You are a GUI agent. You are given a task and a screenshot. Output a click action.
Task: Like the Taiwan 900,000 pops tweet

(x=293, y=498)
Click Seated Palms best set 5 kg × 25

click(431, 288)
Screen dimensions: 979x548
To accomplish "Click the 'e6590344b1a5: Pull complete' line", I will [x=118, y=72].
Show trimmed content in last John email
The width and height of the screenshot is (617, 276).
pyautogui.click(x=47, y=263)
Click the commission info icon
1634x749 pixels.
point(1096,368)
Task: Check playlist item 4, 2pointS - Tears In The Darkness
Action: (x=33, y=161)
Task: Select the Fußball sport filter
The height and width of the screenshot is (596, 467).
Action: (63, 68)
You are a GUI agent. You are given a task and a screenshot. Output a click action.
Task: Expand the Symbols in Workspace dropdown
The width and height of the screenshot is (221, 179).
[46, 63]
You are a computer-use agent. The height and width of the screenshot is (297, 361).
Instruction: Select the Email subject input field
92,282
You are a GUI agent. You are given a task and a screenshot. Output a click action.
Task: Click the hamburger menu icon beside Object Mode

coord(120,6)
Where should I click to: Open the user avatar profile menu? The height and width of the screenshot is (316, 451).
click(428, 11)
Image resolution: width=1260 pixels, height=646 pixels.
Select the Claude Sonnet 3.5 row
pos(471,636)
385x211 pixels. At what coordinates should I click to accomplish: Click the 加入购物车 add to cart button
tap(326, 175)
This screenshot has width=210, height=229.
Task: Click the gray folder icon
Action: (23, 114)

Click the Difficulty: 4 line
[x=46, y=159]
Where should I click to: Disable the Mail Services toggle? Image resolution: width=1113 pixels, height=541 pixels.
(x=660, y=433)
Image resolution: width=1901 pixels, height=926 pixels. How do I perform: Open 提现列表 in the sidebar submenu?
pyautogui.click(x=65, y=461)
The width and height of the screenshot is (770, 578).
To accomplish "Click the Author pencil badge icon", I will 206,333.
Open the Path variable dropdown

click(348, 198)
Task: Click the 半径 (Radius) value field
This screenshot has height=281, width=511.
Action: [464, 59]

§ §

Please write out, exactly as they appear above, only the lines in the stretch from the line with "The height and width of the screenshot is (596, 467)." through the line with "Image resolution: width=1260".

● Result for this task
The height and width of the screenshot is (596, 467).
Action: (63, 68)
You are a GUI agent. You are given a task and a screenshot. Output a click action.
Task: Expand the Symbols in Workspace dropdown
The width and height of the screenshot is (221, 179).
[46, 63]
You are a computer-use agent. The height and width of the screenshot is (297, 361).
Instruction: Select the Email subject input field
92,282
You are a GUI agent. You are given a task and a screenshot. Output a click action.
Task: Click the hamburger menu icon beside Object Mode

coord(120,6)
Where should I click to: Open the user avatar profile menu? The height and width of the screenshot is (316, 451).
click(428, 11)
Image resolution: width=1260 pixels, height=646 pixels.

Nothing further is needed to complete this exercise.